GoogleCloudPlatform / cloud-ops-sandbox

Cloud Operations Sandbox is an open source collection of tools that helps practitioners to learn O11y and R9y practices from Google and apply them using Cloud Operations suite of tools.
Apache License 2.0
406 stars 148 forks source link

Broken cartservice - busybox `nslookup` misreturns 1 instead of 0 #995

Closed palladius closed 1 year ago

palladius commented 1 year ago

urrently lastest version of https://cloud-ops-sandbox.dev/ is broken.

A fresh isntall fails on the cartservice.

I've done a long investigation with @alml in [1] shared with leoy@

A quick/cheap fix would be good enough.

[1] https://docs.google.com/document/d/1RTEKaDlP9PwoNfKvpAFxjbQYCZ0o5kA9Pj_V26kqu3Y/edit# [2]
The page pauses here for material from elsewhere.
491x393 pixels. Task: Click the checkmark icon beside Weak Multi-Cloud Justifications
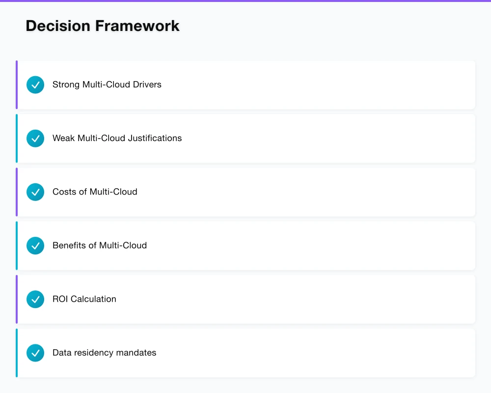(x=35, y=139)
palladius commented 1 year ago

From Leonid:

The investigation is still in progress. So far I can confirm that the cause of the problem is init container in the cartservice pod that fails. The workaround of the problem is to delete the cartservice deployment. Ensure that redis-cart deployment and service are in ready state. Delete the initContainers section from the cartservice.yaml (in the kubernetes-manifests/ folder and re-deploy the cartservice

palladius commented 1 year ago

the part which needs to be removed is

 initContainers:
      - command:
        - bin/sh
        - -c
        - until nslookup redis-cart; do echo waiting for redis; sleep 2; done;
        image: busybox
        imagePullPolicy: Always
        name: init-redis-ready
palladius commented 1 year ago

Alex and I noticed that this command returns correctly on main container but poorly on the init container:

Server:     10.28.0.10
Address:    10.28.0.10:53

Non-authoritative answer:
Name:   redis-cart.default.svc.cluster.local
Address: 10.28.2.181

** server can't find redis-cart.svc.cluster.local: NXDOMAIN

** server can't find redis-cart.cluster.local: NXDOMAIN

** server can't find redis-cart.cluster.local: NXDOMAIN

** server can't find redis-cart.svc.cluster.local: NXDOMAIN

** server can't find redis-cart.google.internal: NXDOMAIN

** server can't find redis-cart.google.internal: NXDOMAIN

** server can't find redis-cart.c.cloud-ops-sandbox-2646743255.internal: NXDOMAIN

** server can't find redis-cart.c.cloud-ops-sandbox-2646743255.internal: NXDOMAIN

/app # echo $?
0

It would incorrectly return 1 on the init (where the SHELL env was slightly different, maybe a differen versioj busybox? Leonid suggests it might be a bug in busybox and I agree.

palladius commented 1 year ago

I can confirm this change works:

  initContainers:
        - name: init-redis-ready-riccardo
          # There is a bug in busybox that prevents us from returning 0 when redis is available and multiple addresses are in /etc/resolv.conf :/
          image: busybox
          command: ['bin/sh', '-c', 'until nslookup redis-cart|grep Address: ; do echo Waiting for redis BUG in busybox; sleep 2; done;']
          #command: ['bin/sh', '-c', 'echo OK Ric04 just ok']
      containers:
palladius commented 1 year ago

I'll try now also the 1.28 version as per here: https://www.linkedin.com/pulse/busybox-nslookup-bug-gary-tay/

palladius commented 1 year ago

YES! The

    - name: init-redis-ready-riccardo128
      # There is a bug in busybox that prevents us from returning 0 when redis is available and multiple addresses are in /etc/resolv.conf
      image: busybox:1.28
      #command: ['bin/sh', '-c', 'until nslookup redis-cart|grep Address: ; do echo Waiting for redis BUG in busybox; sleep 2; done;']
      command: ['bin/sh', '-c', 'until nslookup redis-cart ; do echo Waiting for redis BUG in busybox; sleep 2; done;']

also works.